*ACTION ITEM*
The response must consist of every record, restated word for word.

*PROVIDED INFORMATION*

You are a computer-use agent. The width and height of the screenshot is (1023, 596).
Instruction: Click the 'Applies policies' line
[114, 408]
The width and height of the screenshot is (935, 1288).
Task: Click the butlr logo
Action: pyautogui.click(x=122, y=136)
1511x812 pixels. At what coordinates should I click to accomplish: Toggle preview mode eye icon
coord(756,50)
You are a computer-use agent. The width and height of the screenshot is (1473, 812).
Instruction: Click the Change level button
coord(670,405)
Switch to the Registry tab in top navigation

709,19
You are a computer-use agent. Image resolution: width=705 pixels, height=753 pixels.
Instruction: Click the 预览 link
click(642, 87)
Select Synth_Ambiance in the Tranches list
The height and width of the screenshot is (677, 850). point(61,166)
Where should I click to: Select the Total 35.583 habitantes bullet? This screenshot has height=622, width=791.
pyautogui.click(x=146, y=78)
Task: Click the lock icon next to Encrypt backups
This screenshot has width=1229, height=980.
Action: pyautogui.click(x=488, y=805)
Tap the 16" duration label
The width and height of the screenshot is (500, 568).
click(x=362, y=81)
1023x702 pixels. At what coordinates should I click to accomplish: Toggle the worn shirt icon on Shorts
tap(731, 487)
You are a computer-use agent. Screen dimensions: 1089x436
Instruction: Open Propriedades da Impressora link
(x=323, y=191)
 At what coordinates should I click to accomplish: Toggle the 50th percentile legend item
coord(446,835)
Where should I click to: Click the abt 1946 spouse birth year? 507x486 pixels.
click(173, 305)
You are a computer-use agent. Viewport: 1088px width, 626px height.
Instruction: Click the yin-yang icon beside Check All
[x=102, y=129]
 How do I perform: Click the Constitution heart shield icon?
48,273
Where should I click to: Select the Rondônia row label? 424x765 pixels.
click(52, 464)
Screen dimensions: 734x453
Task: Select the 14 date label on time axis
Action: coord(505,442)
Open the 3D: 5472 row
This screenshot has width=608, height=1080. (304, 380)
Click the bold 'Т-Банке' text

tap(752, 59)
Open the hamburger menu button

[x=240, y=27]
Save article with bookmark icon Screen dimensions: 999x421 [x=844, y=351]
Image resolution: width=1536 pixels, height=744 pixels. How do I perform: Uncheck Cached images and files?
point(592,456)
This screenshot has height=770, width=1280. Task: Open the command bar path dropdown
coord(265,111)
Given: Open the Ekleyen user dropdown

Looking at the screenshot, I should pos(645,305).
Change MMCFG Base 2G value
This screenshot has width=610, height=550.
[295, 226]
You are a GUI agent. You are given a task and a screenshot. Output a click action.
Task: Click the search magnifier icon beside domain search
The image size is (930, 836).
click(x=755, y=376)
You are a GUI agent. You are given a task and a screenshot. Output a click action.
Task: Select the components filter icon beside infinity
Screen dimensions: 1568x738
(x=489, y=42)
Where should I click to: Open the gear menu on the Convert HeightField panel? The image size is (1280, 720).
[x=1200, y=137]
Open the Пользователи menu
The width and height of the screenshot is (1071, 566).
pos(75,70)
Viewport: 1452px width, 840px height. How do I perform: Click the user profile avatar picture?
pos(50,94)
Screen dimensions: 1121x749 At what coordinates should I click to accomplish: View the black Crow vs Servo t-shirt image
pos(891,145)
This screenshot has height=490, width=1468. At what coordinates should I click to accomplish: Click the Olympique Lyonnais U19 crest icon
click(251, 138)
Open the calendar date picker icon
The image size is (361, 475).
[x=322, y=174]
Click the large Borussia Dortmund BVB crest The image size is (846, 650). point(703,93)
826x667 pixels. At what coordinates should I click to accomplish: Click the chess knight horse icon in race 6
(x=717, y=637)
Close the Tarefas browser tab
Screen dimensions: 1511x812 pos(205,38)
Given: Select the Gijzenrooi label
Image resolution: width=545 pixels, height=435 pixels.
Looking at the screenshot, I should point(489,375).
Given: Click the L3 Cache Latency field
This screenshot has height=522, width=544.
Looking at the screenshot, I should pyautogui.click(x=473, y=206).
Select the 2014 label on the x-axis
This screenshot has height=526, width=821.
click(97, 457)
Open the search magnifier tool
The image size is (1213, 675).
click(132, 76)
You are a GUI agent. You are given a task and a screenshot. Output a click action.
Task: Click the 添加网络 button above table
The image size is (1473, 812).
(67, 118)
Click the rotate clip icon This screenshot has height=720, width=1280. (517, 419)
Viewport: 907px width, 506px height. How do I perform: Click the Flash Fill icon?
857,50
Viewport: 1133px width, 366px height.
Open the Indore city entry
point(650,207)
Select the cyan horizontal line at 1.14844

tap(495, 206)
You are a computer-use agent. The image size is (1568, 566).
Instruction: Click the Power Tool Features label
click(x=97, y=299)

*TASK RESULT*
You are a computer-use agent. The width and height of the screenshot is (1023, 596).
Instruction: Click the 'Applies policies' line
[114, 408]
The width and height of the screenshot is (935, 1288).
Task: Click the butlr logo
Action: pyautogui.click(x=122, y=136)
1511x812 pixels. At what coordinates should I click to accomplish: Toggle preview mode eye icon
coord(756,50)
You are a computer-use agent. The width and height of the screenshot is (1473, 812).
Instruction: Click the Change level button
coord(670,405)
Switch to the Registry tab in top navigation

709,19
You are a computer-use agent. Image resolution: width=705 pixels, height=753 pixels.
Instruction: Click the 预览 link
click(642, 87)
Select Synth_Ambiance in the Tranches list
The height and width of the screenshot is (677, 850). point(61,166)
Where should I click to: Select the Total 35.583 habitantes bullet? This screenshot has height=622, width=791.
pyautogui.click(x=146, y=78)
Task: Click the lock icon next to Encrypt backups
This screenshot has width=1229, height=980.
Action: pyautogui.click(x=488, y=805)
Tap the 16" duration label
The width and height of the screenshot is (500, 568).
click(x=362, y=81)
1023x702 pixels. At what coordinates should I click to accomplish: Toggle the worn shirt icon on Shorts
tap(731, 487)
You are a computer-use agent. Screen dimensions: 1089x436
Instruction: Open Propriedades da Impressora link
(x=323, y=191)
 At what coordinates should I click to accomplish: Toggle the 50th percentile legend item
coord(446,835)
Where should I click to: Click the abt 1946 spouse birth year? 507x486 pixels.
click(173, 305)
You are a computer-use agent. Viewport: 1088px width, 626px height.
Instruction: Click the yin-yang icon beside Check All
[x=102, y=129]
 How do I perform: Click the Constitution heart shield icon?
48,273
Where should I click to: Select the Rondônia row label? 424x765 pixels.
click(52, 464)
Screen dimensions: 734x453
Task: Select the 14 date label on time axis
Action: coord(505,442)
Open the 3D: 5472 row
This screenshot has width=608, height=1080. (304, 380)
Click the bold 'Т-Банке' text

tap(752, 59)
Open the hamburger menu button

[x=240, y=27]
Save article with bookmark icon Screen dimensions: 999x421 [x=844, y=351]
Image resolution: width=1536 pixels, height=744 pixels. How do I perform: Uncheck Cached images and files?
point(592,456)
This screenshot has height=770, width=1280. Task: Open the command bar path dropdown
coord(265,111)
Given: Open the Ekleyen user dropdown

Looking at the screenshot, I should pos(645,305).
Change MMCFG Base 2G value
This screenshot has width=610, height=550.
[295, 226]
You are a GUI agent. You are given a task and a screenshot. Output a click action.
Task: Click the search magnifier icon beside domain search
The image size is (930, 836).
click(x=755, y=376)
You are a GUI agent. You are given a task and a screenshot. Output a click action.
Task: Select the components filter icon beside infinity
Screen dimensions: 1568x738
(x=489, y=42)
Where should I click to: Open the gear menu on the Convert HeightField panel? The image size is (1280, 720).
[x=1200, y=137]
Open the Пользователи menu
The width and height of the screenshot is (1071, 566).
pos(75,70)
Viewport: 1452px width, 840px height. How do I perform: Click the user profile avatar picture?
pos(50,94)
Screen dimensions: 1121x749 At what coordinates should I click to accomplish: View the black Crow vs Servo t-shirt image
pos(891,145)
This screenshot has height=490, width=1468. At what coordinates should I click to accomplish: Click the Olympique Lyonnais U19 crest icon
click(251, 138)
Open the calendar date picker icon
The image size is (361, 475).
[x=322, y=174]
Click the large Borussia Dortmund BVB crest The image size is (846, 650). point(703,93)
826x667 pixels. At what coordinates should I click to accomplish: Click the chess knight horse icon in race 6
(x=717, y=637)
Close the Tarefas browser tab
Screen dimensions: 1511x812 pos(205,38)
Given: Select the Gijzenrooi label
Image resolution: width=545 pixels, height=435 pixels.
Looking at the screenshot, I should point(489,375).
Given: Click the L3 Cache Latency field
This screenshot has height=522, width=544.
Looking at the screenshot, I should pyautogui.click(x=473, y=206).
Select the 2014 label on the x-axis
This screenshot has height=526, width=821.
click(97, 457)
Open the search magnifier tool
The image size is (1213, 675).
click(132, 76)
You are a GUI agent. You are given a task and a screenshot. Output a click action.
Task: Click the 添加网络 button above table
The image size is (1473, 812).
(67, 118)
Click the rotate clip icon This screenshot has height=720, width=1280. (517, 419)
Viewport: 907px width, 506px height. How do I perform: Click the Flash Fill icon?
857,50
Viewport: 1133px width, 366px height.
Open the Indore city entry
point(650,207)
Select the cyan horizontal line at 1.14844

tap(495, 206)
You are a computer-use agent. The image size is (1568, 566).
Instruction: Click the Power Tool Features label
click(x=97, y=299)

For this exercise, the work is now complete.